#### PASSAGE GIVEN:

# Sage Barista Express Leaking Solenoid



## cordova (Oct 27, 2020)

Hi all,

Hopefully this is the correct (sub) forum ...

My Barista Express has worked nearly flawlessly for the last 6 years, but has just developed a leak, with water coming out near either of the rear feet (obviously, because it's 2020...  )

With the aid of YouTube, I've taken the back off, and run both the steam wand and the standard espresso programme to see if I can see any leaks:



When producing water for espresso, water appears around the underside of the right-most solenoid block (the one nearest the grinder), and drips down inside the machine


When producing steam, there's water bubbling around the underside of the same solenoid, but also steam appears escaping around the elbow join, roughly where the removable clip is (obviously, steam is a bit nebulous, so it's kind of hard to pinpoint the exact origin)


Does it sound like I am correct in surmising that either the solenoid or one of the o-ring seals has failed, and is in need of replacement?

If so, should I be looking to replace just the failed solenoid, or the whole solenoid assembly? Is there a part number I should be plugging into e-Bay/Google? I know Sage switched from Olab to Ceme for these parts around 2018 - do we know if there is any real difference, or if it's too early to tell?

Interface element records:
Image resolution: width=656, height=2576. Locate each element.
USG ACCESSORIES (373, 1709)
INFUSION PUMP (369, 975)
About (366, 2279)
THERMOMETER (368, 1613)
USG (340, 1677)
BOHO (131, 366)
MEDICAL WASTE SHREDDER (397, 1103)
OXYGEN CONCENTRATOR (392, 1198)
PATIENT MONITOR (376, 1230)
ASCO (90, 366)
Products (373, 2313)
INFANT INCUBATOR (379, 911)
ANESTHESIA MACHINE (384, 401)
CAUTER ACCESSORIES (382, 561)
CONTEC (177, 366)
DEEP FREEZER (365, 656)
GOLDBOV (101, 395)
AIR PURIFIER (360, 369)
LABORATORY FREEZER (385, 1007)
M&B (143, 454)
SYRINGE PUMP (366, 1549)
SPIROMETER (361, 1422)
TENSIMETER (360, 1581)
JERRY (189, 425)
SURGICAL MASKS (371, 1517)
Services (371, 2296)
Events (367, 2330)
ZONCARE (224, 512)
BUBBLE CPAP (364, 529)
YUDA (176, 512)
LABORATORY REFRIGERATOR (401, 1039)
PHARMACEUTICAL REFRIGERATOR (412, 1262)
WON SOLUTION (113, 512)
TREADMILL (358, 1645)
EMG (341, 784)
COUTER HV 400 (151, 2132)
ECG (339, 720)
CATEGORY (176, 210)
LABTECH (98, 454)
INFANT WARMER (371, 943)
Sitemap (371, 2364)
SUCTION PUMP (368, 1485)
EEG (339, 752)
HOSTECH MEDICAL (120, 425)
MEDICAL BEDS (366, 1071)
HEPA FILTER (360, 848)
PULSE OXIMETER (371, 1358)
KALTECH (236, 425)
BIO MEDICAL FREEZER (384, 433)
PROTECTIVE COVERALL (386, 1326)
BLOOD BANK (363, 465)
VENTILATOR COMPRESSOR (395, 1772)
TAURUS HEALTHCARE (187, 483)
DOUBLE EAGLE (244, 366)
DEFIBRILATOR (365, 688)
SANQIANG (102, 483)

#### STATED TASK:
Render this sentence from the forum post about the leaking solenoid in French: "Does it sound like I am correct in surmising that either the solenoid or one of the o-ring seals has failed, and is in need of replacement?"

#### SOLUTION FOR THIS PROBLEM:
Vous semble-t-il que j'ai raison de supposer que soit le solénoïde, soit l'un des joints toriques a lâché et doit être remplacé ?